Unicredit mette le condizioni per prendere il Monte dei Paschi

Il Tesoro offre la quota ma Mustier chiede una dote in contanti per non bruciare capitale “La linea non cambia”
di Andrea Greco
MILANO — Superato lo scoglio di referendum ed elezioni regionali il governo prova a stringere sulla riprivatizzazione del Monte dei Paschi, che ha come scadenza ideale il primo dicembre, data entro cui la Bce chiede di ricapitalizzare per circa un miliardo la banca senese a fronte della cessione di crediti deteriorati per 8,1 miliardi ad Amco.
Il Tesoro, primo azionista con il 68,5% del Monte, sarebbe tornato giorni fa alla carica con Unicredit, come ipotetico compratore già sondato verso luglio. Tuttavia, come allora, l’ad Jean Pierre Mustier avrebbe chiesto, per sedersi al tavolo negoziale, una cornice finanziaria di «assoluta neutralità» circa l’impatto sul capitale di Unicredit. Secondo tre diverse fonti, ciò si declinerebbe in una contropartita in contanti per assorbire lo sbilancio dovuto all’acquisizione dell’attivo Mps (pari a 141 miliardi nei conti semestrali), oltre che i rischi legali della banca, che ha richieste danni per totali 10 miliardi. Nell’estate 2017 Intesa Sanpaolo ebbe 4,98 miliardi di euro dal Tesoro di allora per accettare di intestarsi buona parte delle attività (ma solo quelle “in bonis”) di Popolare di Vicenza e Veneto banca, oltre ai loro dipendenti.
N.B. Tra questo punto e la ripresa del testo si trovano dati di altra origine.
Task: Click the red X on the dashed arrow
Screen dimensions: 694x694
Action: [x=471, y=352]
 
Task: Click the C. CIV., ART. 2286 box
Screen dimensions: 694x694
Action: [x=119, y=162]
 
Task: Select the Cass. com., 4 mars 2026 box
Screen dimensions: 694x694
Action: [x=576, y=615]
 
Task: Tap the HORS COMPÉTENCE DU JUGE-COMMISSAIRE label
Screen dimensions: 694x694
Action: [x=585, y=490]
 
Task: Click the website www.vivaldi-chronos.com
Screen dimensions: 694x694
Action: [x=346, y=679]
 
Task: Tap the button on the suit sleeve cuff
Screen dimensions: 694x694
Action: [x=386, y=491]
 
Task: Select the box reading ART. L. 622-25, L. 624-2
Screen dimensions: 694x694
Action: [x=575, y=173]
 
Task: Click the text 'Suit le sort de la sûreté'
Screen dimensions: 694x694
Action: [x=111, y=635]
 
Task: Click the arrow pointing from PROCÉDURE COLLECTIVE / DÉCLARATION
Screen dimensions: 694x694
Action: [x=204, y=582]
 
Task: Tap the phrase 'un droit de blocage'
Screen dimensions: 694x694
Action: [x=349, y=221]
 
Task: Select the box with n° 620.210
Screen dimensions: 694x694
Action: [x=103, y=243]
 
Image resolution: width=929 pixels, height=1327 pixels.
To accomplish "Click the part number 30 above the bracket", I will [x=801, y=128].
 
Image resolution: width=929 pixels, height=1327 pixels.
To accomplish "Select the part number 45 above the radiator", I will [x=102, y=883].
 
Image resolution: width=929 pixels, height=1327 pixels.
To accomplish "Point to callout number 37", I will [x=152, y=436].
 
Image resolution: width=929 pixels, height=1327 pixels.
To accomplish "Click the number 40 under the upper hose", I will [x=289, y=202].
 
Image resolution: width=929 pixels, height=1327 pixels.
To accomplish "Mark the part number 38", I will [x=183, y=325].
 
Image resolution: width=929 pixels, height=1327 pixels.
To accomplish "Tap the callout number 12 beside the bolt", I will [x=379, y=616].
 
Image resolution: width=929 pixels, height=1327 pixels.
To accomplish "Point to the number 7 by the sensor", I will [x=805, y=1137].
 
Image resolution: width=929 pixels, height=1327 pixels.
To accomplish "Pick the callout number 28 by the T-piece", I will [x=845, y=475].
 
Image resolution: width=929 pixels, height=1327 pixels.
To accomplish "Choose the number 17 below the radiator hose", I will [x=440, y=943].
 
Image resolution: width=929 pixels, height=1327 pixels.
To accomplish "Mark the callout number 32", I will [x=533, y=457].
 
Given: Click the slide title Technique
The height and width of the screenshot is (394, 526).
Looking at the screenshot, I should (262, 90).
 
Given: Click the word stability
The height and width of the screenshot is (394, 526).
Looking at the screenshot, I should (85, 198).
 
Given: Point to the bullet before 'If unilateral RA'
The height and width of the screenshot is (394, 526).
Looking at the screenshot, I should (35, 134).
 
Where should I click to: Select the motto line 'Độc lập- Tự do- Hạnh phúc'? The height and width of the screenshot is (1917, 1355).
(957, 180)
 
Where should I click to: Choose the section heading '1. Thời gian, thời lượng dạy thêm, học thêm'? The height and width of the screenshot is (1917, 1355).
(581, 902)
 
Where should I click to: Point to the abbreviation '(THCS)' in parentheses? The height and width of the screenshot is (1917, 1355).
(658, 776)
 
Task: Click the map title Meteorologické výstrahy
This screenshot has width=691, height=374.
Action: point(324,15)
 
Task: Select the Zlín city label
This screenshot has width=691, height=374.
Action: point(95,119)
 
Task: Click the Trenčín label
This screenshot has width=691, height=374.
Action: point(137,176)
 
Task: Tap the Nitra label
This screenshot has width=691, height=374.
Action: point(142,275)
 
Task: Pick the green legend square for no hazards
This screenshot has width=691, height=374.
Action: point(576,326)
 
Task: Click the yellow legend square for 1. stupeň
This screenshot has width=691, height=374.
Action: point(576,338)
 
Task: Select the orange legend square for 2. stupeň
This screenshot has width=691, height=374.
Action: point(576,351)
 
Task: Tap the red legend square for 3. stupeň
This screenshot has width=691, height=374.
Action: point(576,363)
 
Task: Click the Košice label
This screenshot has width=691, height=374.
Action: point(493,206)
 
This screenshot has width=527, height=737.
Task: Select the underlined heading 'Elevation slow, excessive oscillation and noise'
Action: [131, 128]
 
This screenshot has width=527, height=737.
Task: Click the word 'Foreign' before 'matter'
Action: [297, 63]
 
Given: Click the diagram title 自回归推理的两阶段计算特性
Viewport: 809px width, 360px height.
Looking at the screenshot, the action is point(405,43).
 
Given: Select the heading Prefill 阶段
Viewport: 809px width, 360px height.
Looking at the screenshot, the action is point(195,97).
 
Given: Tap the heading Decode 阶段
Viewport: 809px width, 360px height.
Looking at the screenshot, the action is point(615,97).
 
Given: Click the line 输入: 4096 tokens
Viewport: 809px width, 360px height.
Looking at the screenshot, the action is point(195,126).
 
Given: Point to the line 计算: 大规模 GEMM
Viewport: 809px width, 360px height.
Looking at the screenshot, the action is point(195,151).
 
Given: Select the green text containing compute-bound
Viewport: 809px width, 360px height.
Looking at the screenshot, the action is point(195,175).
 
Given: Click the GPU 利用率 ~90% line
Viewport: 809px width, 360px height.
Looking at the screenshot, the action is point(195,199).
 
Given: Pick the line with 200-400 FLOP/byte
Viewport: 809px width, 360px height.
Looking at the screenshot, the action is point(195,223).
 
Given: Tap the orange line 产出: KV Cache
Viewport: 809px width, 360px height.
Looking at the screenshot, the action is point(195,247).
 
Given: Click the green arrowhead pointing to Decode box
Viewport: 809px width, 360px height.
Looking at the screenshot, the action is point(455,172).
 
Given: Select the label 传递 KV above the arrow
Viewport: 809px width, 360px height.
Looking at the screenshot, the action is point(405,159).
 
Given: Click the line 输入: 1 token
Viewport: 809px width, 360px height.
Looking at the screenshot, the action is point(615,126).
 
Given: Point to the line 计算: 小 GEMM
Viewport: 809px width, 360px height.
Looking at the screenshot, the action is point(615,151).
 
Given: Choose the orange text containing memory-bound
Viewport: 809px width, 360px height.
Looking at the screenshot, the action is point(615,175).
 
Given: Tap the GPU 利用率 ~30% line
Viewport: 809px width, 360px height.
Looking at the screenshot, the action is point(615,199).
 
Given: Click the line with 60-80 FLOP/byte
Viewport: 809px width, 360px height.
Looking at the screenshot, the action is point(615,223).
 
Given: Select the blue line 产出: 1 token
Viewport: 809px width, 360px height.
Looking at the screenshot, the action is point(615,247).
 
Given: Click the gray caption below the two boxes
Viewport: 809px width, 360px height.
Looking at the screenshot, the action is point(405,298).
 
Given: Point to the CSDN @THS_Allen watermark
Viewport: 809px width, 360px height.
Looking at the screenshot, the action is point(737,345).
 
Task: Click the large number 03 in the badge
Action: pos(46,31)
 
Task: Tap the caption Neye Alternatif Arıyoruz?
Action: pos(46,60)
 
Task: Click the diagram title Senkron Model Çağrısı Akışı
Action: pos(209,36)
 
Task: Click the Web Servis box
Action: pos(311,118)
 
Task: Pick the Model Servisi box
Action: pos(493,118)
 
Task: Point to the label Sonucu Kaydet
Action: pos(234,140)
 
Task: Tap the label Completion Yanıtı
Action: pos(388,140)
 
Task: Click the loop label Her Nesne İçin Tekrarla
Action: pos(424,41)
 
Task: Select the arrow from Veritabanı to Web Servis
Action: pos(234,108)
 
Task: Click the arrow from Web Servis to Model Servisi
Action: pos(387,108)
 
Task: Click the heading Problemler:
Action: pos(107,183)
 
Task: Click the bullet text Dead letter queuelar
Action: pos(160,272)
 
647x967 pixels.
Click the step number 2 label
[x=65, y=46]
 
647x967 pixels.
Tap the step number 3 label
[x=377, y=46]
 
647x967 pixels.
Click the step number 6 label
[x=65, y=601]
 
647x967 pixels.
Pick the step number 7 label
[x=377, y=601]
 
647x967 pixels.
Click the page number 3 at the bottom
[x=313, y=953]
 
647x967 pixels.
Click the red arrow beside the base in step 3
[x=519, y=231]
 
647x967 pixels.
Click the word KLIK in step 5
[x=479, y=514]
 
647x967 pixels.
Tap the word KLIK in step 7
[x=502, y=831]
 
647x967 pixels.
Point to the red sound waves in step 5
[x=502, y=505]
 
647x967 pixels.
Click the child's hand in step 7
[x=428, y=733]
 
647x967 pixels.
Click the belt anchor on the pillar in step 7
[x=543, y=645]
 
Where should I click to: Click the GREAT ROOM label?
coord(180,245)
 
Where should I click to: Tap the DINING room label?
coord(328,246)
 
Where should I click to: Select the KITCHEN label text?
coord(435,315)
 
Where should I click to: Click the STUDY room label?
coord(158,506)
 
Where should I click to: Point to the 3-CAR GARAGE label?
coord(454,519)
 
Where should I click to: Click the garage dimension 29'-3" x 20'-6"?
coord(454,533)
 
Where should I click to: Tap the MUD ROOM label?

Unicredit ha dato ieri un no comment, ribadendo la linea per cui «non è interessata ad acquisizioni ». Il tempo per vendere la banca senese, ottemperando al contempo alle richieste di Francoforte per consentire l’ennesima pulizia di bilancio da 8 miliardi, è poco. Il Tesoro ha già preparato il Dpcm ad hoc (ancora alla firma di Palazzo Chigi), e nel “decreto Agosto” ha stanziato 1,5 miliardi per una possibile, nuova iniezione di fondi nella banca in difficoltà. Pure, questi soldi potrebbero non bastare a rendere Mps appetibile per potenziali compratori: la coperta è corta. Per un “ristoro” al 10% delle richieste danni – per le banche venete fu il 15% – ci vorrebbe un miliardo, e sull’operazione Hydra (scissione di crediti a favore di Amco) il buco da colmare è di 1,1 miliardi.
Di queste somme, in teoria, un 31,5% dovrebbe spettare agli azionisti di minoranza: ma gli investitori istituzionali non sono quasi più nel capitale del Monte, mentre i piccoli risparmiatori locali non è detto che vogliano fare la loro parte. Eppure la Bce ha chiesto che siano rispettati gli equilibri nell’azionariato, anche per non violare le regole sugli aiuti di Stato. Per questi motivi Mediobanca, consulente di Mps per conto del Tesoro, è al lavoro in questi giorni per mitigare le distanze: con Unicredit ma con qualunque altro potenziale compratore.
Il secondo nome nell’agenda è Banco Bpm: banca italiana, forte nel Nord del Paese e desiderosa di fare acquisizioni per non finire mangiata a sua volta (l’esempio di Ubi con Intesa Sanpaolo è fin troppo vivido). Finora non risulta che il Tesoro abbia contattato i vertici di Banco Bpm, ma la chiamata potrebbe essere dietro l’angolo. Qualche risvolto del concitato autunno bancario italiano potrebbe emergere nelle prossime audizioni, con cui la politica cerca di piazzare i suoi paletti. Oggi la Commissione d’inchiesta sulle banche o spiterà Guido Bastianini, ad da maggio. Si dice che la Bicamerale presieduta da Carla Ruocco (M5s) interrogherà il manager anche sull’operazione Hydra, sui vari procedimenti giudiziari e arbitrali in corso e su come la banca intenda farvi fronte, e far fronte all’esposizione agli 83 miliardi di finanziamenti che in questi mesi vedono peggiorare la loro solvibilità, come per tutto il settore. Mercoledì, poi, Bastianini sarà audito al Copasir, la Commissione parlamentare sui servizi segreti che nei mesi del lockdown aveva convocato i vertici delle maggiori aziende italiane per capire se ci fossero rischi di scalate straniere. Nella stessa giornata sfilerà davanti all’organismo presieduto da Raffaele Volpi della Lega anche, vedi il caso, l’ad del Banco Bpm, Giuseppe Castagna.